Par un mémoire, enregistré le 6 décembre 2023, la société d'assurance à forme mutuelle du bâtiment et des travaux publics (SMABTP) et la société Sirectec Ingenierie, représentées par Me Gaubour et Me Mendy, demandent au juge des référés de constater qu'elles émettent toutes protestations et réserves sur la demande d'expertise formulée par la Région Hauts-de-France et de juger qu'elles sont recevables et bien fondées en ce qu'elles se réservent le droit d'opposer aux parties toute fin de non-recevoir, nullité ou moyen de fait et de droit, ainsi, que l'opportunité d'exercer tous recours à l'encontre d'entités dont la responsabilité pourrait s'avérer engagée dans le cadre des faits soumis à la présente juridiction.
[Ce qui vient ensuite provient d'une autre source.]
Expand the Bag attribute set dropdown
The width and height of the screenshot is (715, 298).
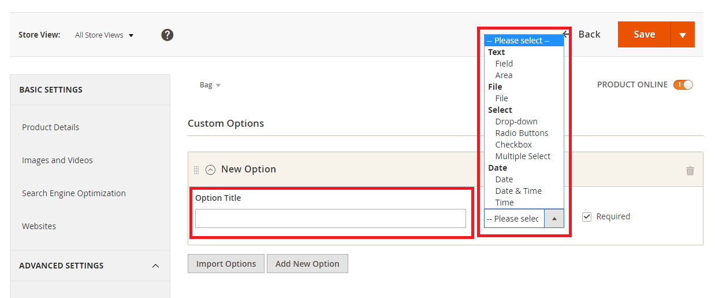click(x=210, y=85)
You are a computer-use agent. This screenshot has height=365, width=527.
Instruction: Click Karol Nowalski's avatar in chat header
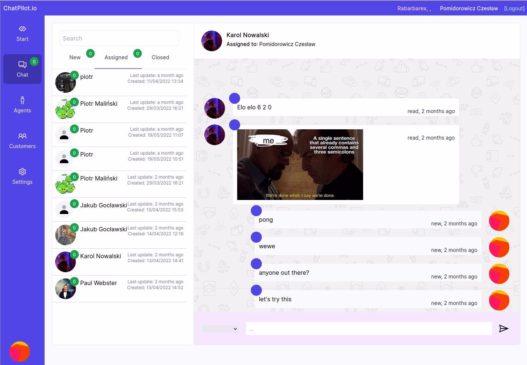point(212,41)

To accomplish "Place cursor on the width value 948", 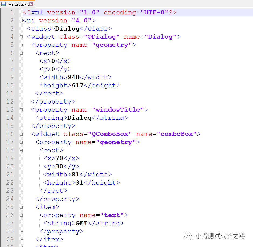I will (x=74, y=77).
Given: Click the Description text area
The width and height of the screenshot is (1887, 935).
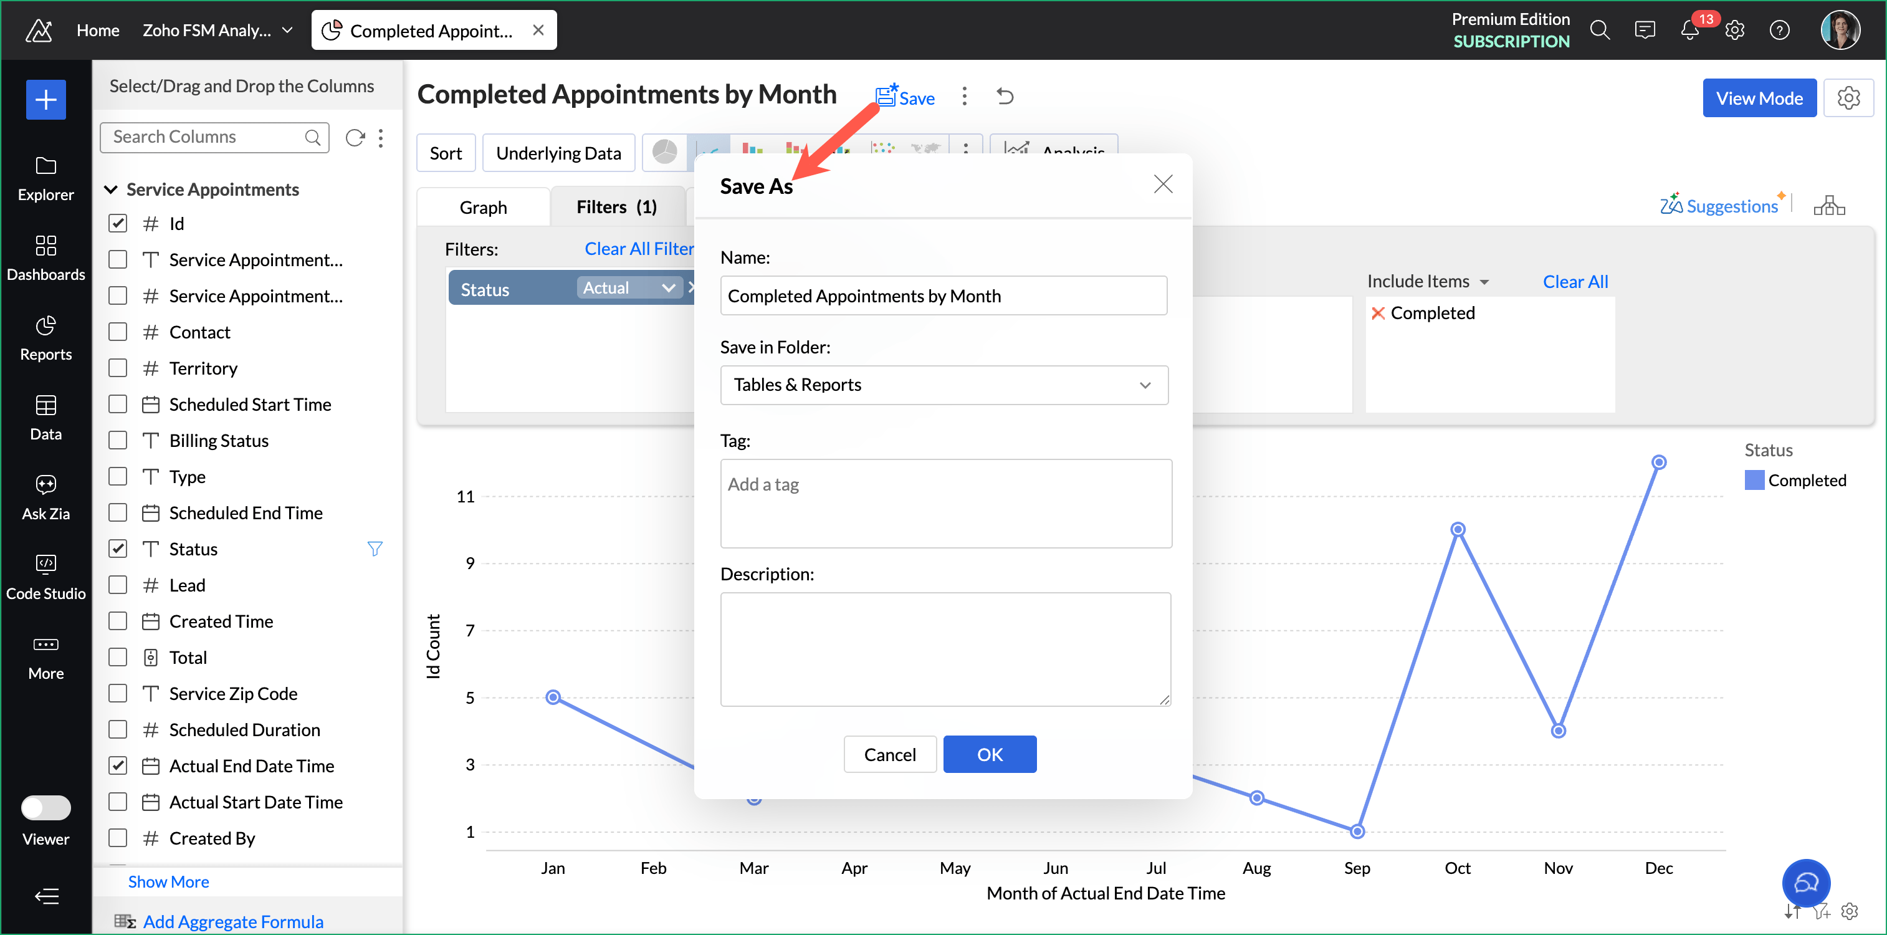Looking at the screenshot, I should click(x=945, y=649).
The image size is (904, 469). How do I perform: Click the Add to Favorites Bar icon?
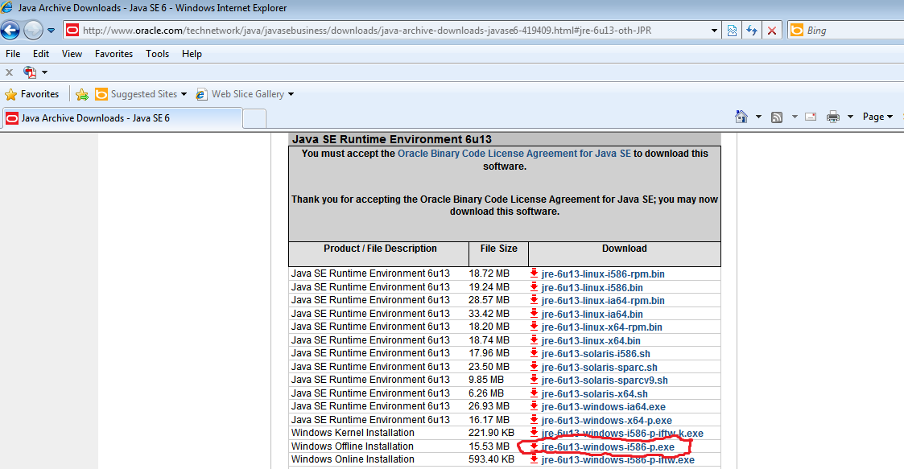click(x=82, y=94)
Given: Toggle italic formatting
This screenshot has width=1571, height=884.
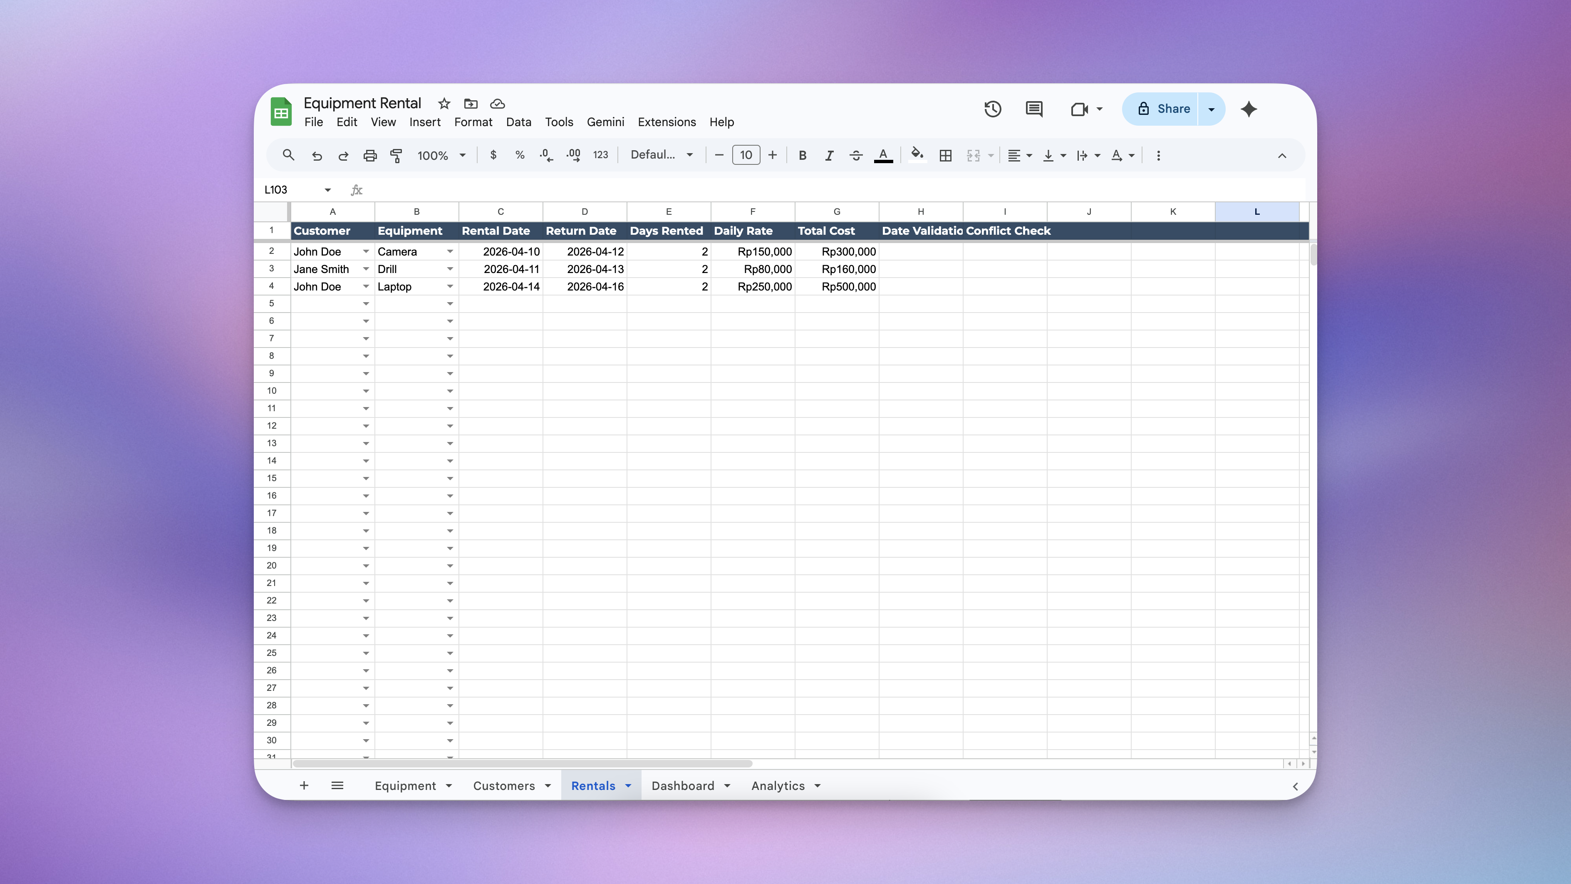Looking at the screenshot, I should point(829,156).
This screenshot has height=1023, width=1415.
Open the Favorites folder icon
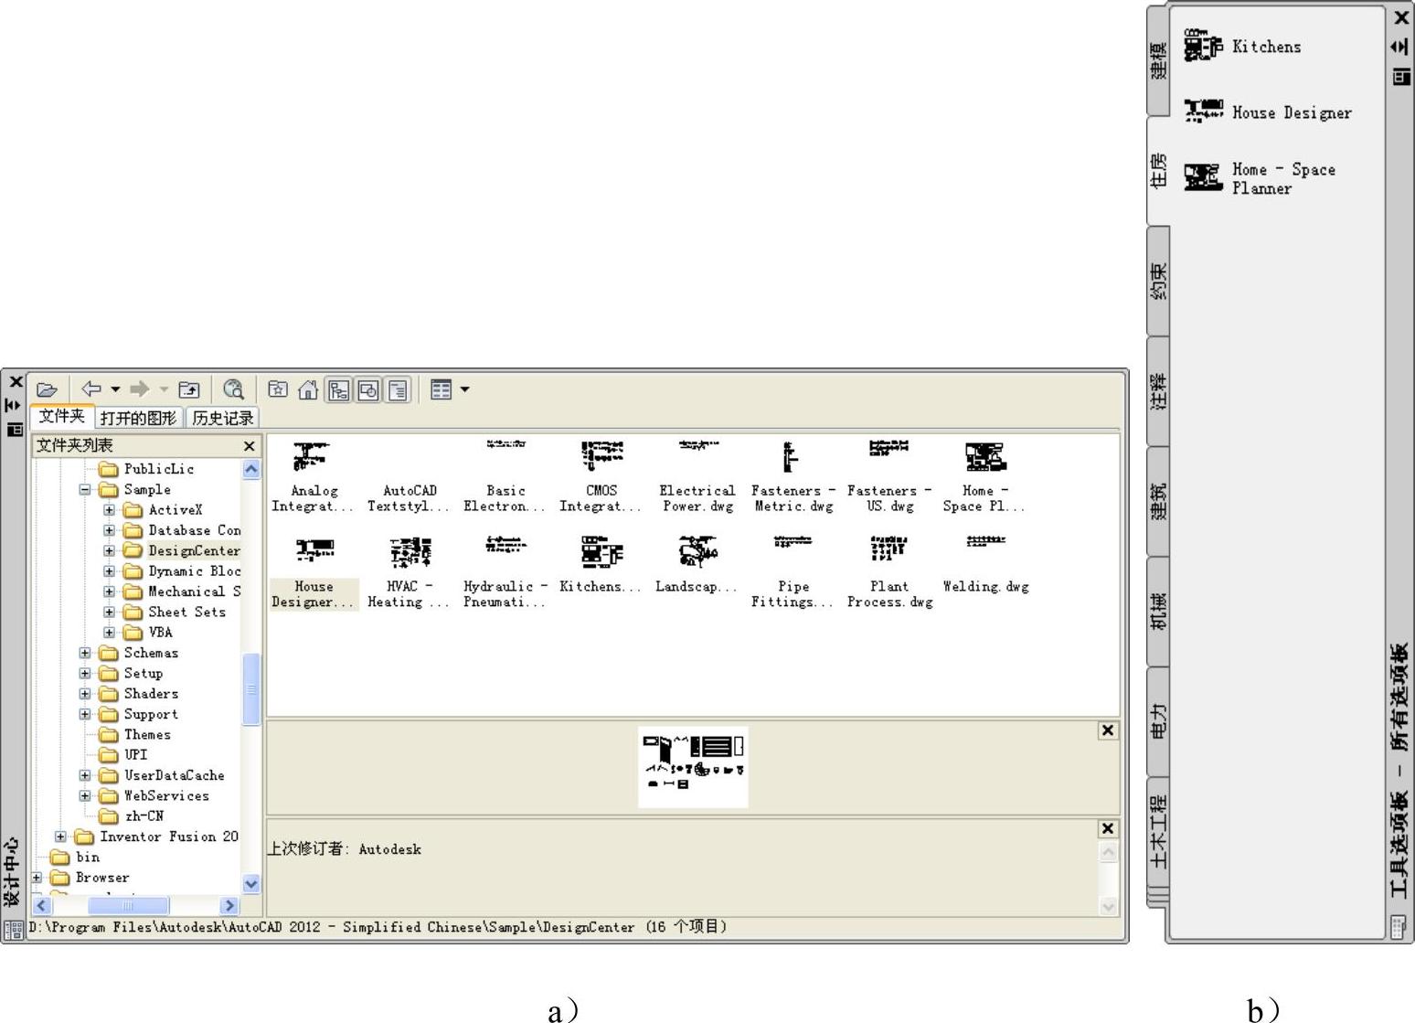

Par un mémoire, enregistré le 21 décembre 2023, la société Picardie Couverture et la société d'assurance à forme mutuelle du bâtiment et des travaux publics (SMABTP), représentées par Me Gaubour et Me Mendy, demandent au juge des référés de constater qu'elles émettent toutes protestations et réserves sur la demande d'expertise formulée par la Région Hauts-de-France et de juger qu'elles sont recevables et bien fondées en ce qu'elles se réservent le droit d'opposer aux parties toute fin de non-recevoir, nullité ou moyen de fait et de droit, ainsi, que l'opportunité d'exercer tous recours à l'encontre d'entités dont la responsabilité pourrait s'avérer engagée dans le cadre des faits soumis à la présente juridiction.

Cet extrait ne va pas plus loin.